**Work order**
Reproduce verbatim the line containing "You are a GUI" and every line that follows it through the end of the entries below, omitting all pictures.

═══ Records provided ═══

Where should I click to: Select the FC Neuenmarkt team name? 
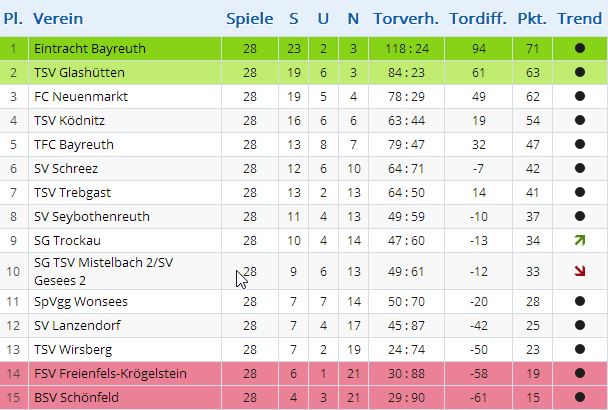[76, 96]
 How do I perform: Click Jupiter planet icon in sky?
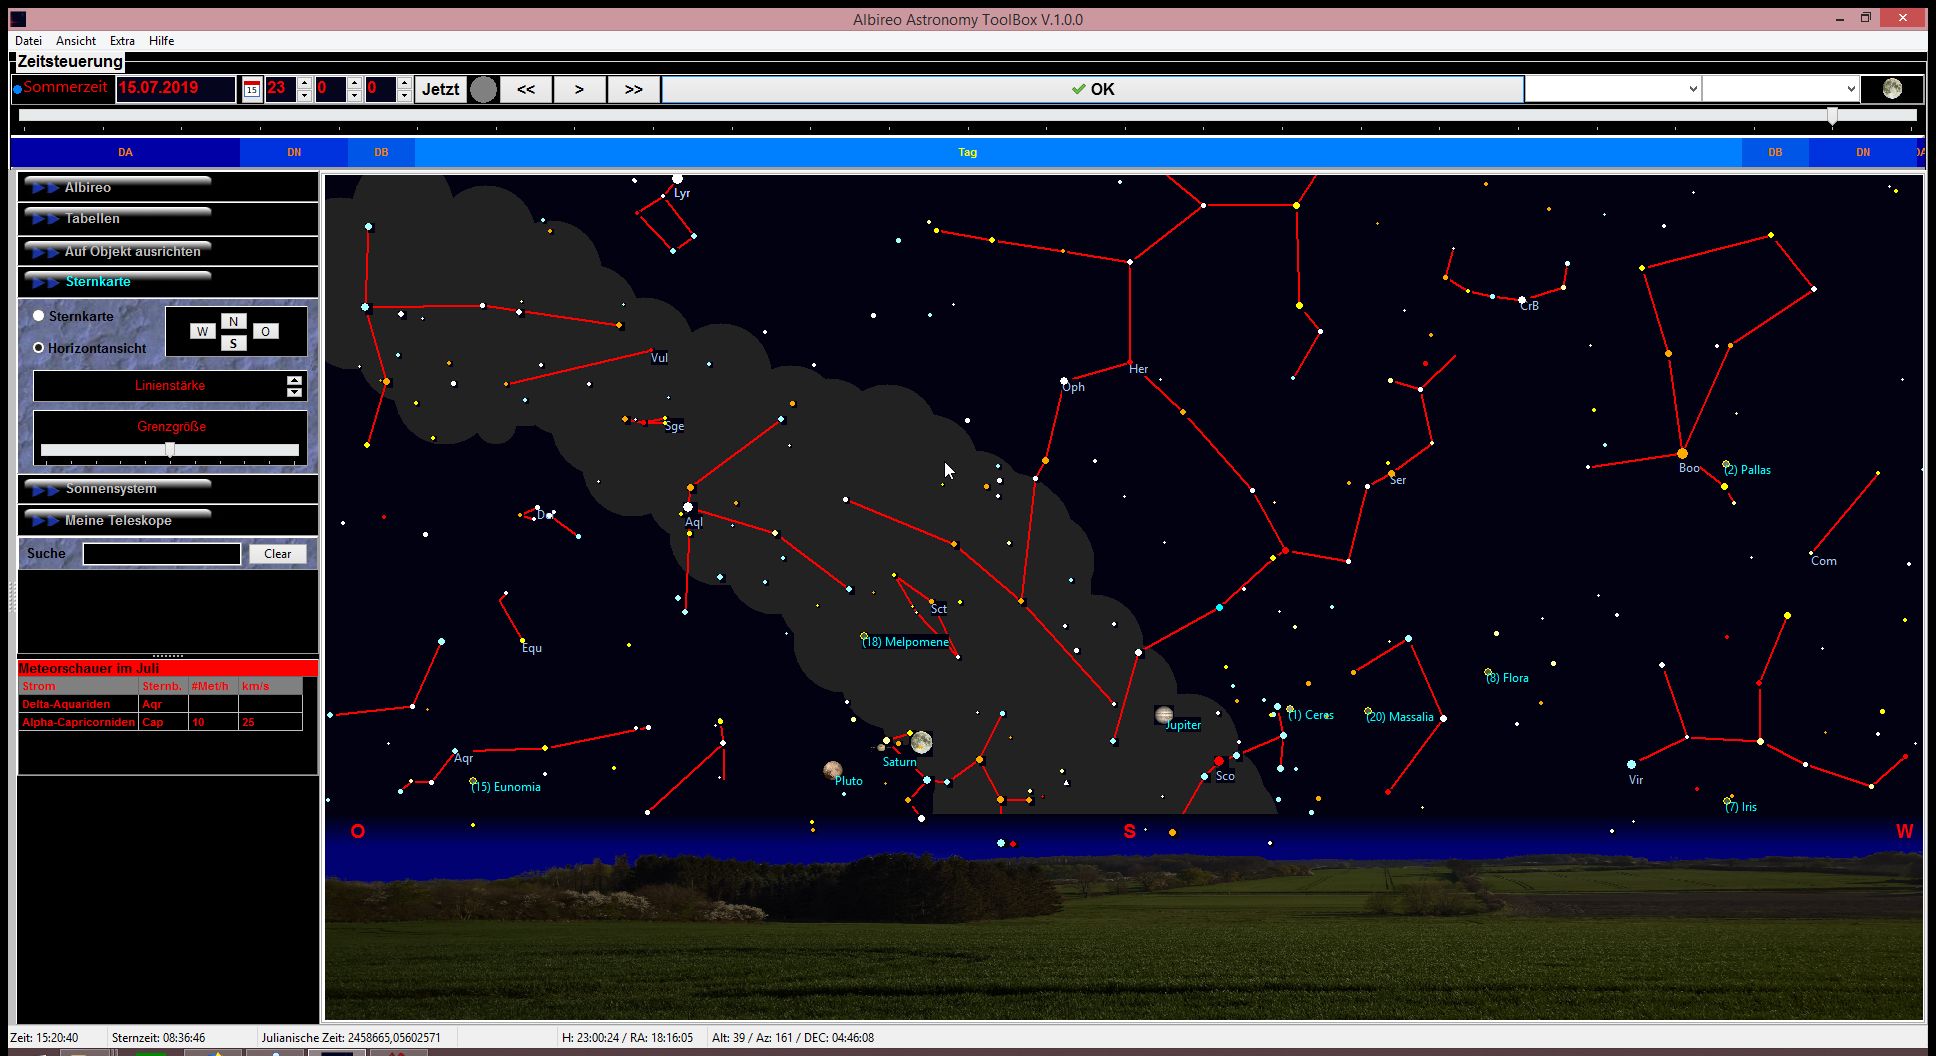pyautogui.click(x=1164, y=714)
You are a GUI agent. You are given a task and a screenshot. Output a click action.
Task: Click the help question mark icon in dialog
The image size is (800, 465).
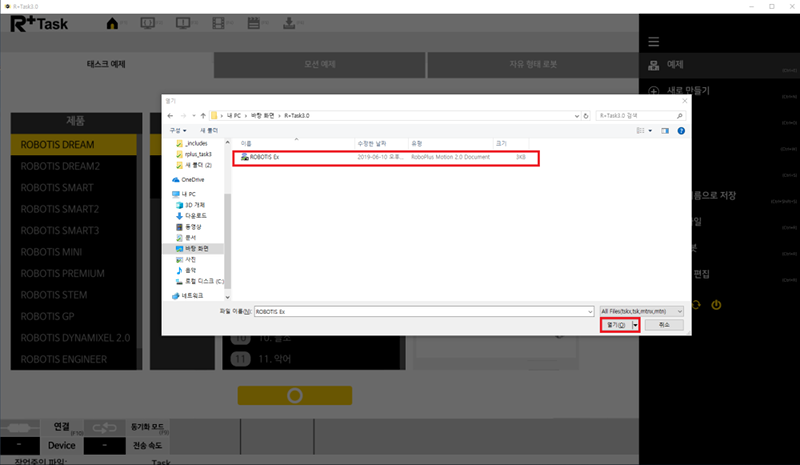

═══

**Completed task**
You are a GUI agent. You are given a task and a screenshot. Output a click action.
Task: Click the help question mark icon in dialog
The image size is (800, 465).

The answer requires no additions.